The Blockchain Wars – Trustnodes

The Blockchain Wars


Ethereum’s price is rising today, briefly crossing above $450 and currently standing not far from it, but on the mind of many ethereans is this sudden congestion which occurred almost overnight and while the network is processing only 500,000 transactions a day.

Someone, or something, is eating up a lot of gas, sending fees for normal transactions to near $1, and for dapps transaction to a bit higher than that.

That someone is eos, according to a dapp developer. Ahead of finishing their year long ICO and the launch of their blockchain, eos started clogging up ethereum’s network by orchestrating useless airdrops, the dev says.

Concrete evidence to show so isn’t quite available, with Dan Larimer, eos’ lead developer, denying the allegations. Yet there is circumstantial evidence.
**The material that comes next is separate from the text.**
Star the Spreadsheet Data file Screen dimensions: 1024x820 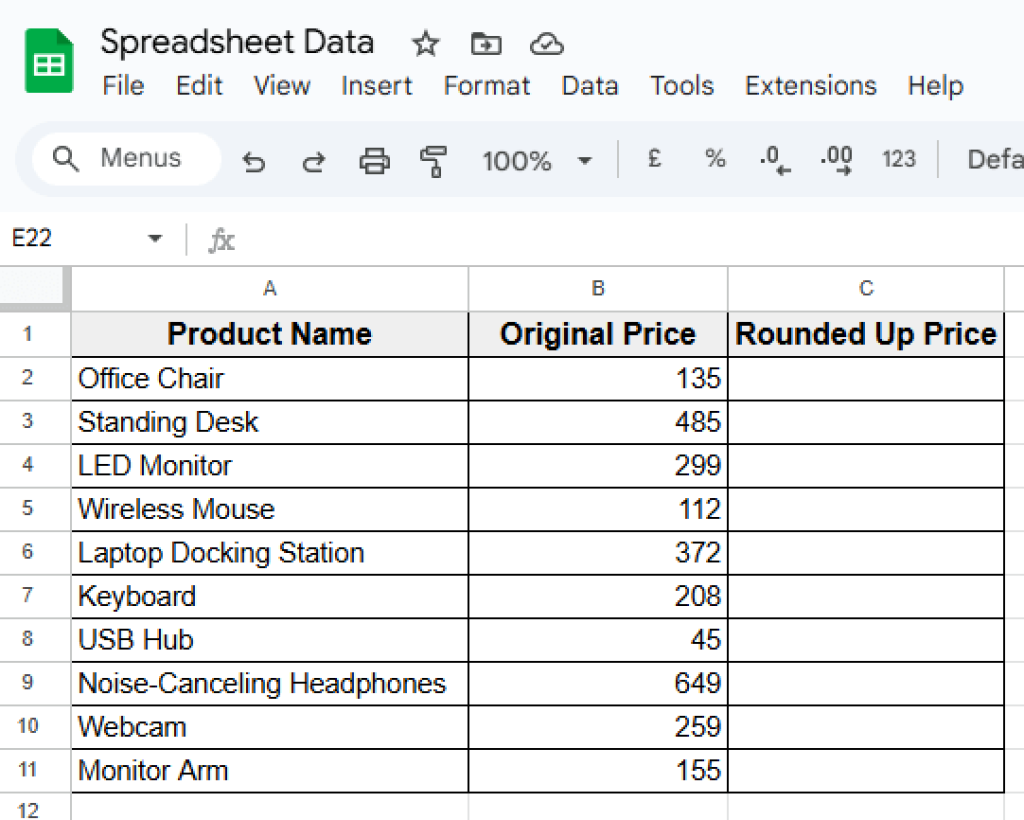click(425, 44)
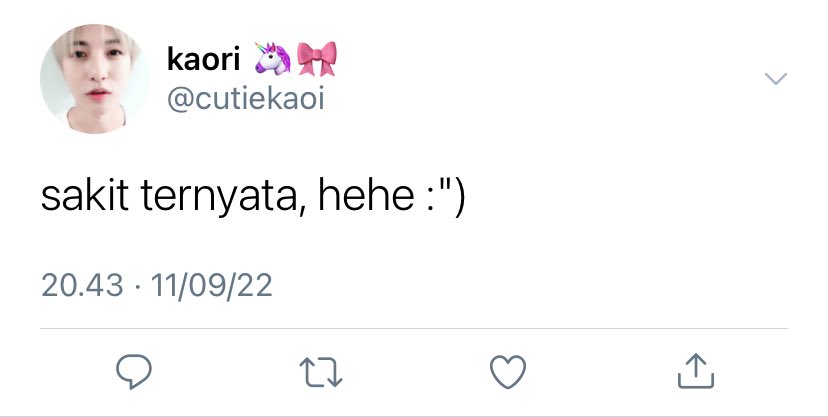Click the display name kaori

click(x=203, y=59)
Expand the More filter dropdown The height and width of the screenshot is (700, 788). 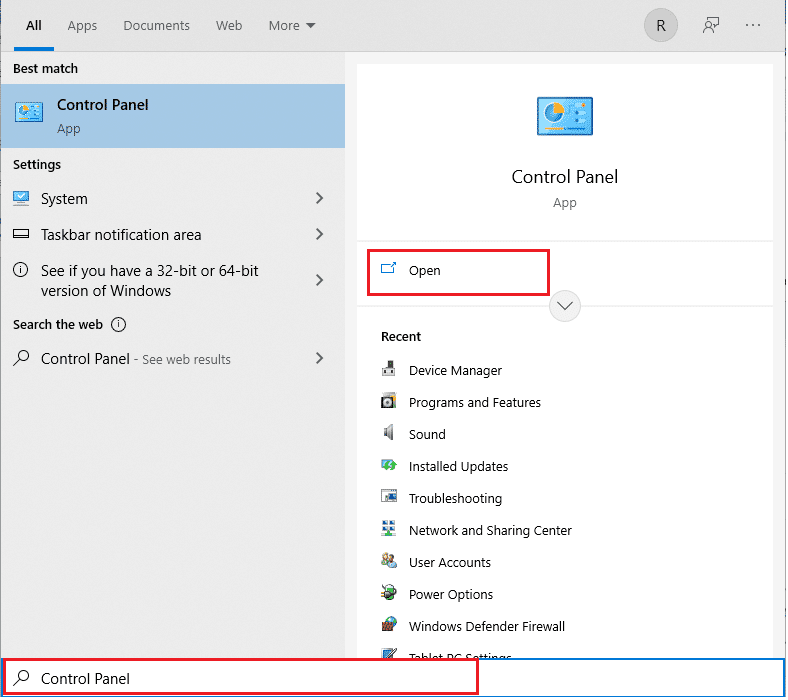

Eos apparently hit 1,275 transactions per second today, coinciding with the congestion, while their blockchain has barely managed to keep running amidst bugs, Ram cornering by Block Producers, as well as freezings of accounts, leading to speculations these transactions are fake and just for marketing.

In addition to  one such clogging token being funded by someone who has a lot of eos tokens, according to the dapp developer, there is also the simple fact that ethereum’s capacity is 1.4 million transactions, not 500,000.

That so few transactions are consuming so much gas suggests there has been an abnormal increase in tokens transactions, with such increase being effectively overnight.

Eos, of course, is trying to sell itself as the blockchain where you can do airdrops, so perhaps showing you can’t currently easily do them in eth might be a strategy.

Yet, ram costs in eos probably means that even with eth being congested, it would probably still be more expensive in eos.

So it is worth pointing out that there is no hard evidence to show eos is behind the congestion, but if it is indeed eos attacking eth, then how should eth respond?

The best answer to that would be to increase block propagation efficiency so as to lower uncles, thus allowing miners more comfortably to increase the gas limit. Thus making this a win-win situation as the anti-fragility quality of ethereum leads to its improvement.

Yet, eos raised some $4 billion, so if they wanted to make useless spam transactions then presumably they can do so up to the new limit too. However, it would cost a lot more.

Thus focusing on getting long term solutions out that increase capacity to the point even eos can’t clog it, would probably be the best way to spend precious coding time.

The worry is however that some ethereans, and especially if the circumstantial evidence starts becoming a bit too much, might play less defense and more attack.

The bug ridden code of eos could lead to political exploitations, same style as allegedly Bitcoin Core devs did in Bitcoin Unlimited.

There are moreover some weaknesses from which it is difficult to defend. When Ghash reached 51%, for example, bitcoiners DDosed it out of operations. That Fcoin hasn’t experienced the same is a testament to the fine standing of ethereans, yet if their idiotic voting set-up is indeed causing some of the congestion, then patience might run out.

Ethereum, after all, is the land where hackers hack hackers. Most of it is fun and games and ethereum devs are upstanding men and women, but it would be very much foolish to risk courting their anger by playing in a foul manner.

Not that we are suggesting eos or Fcoin is, but permissionless goes in many directions. So we should think this is all temporary.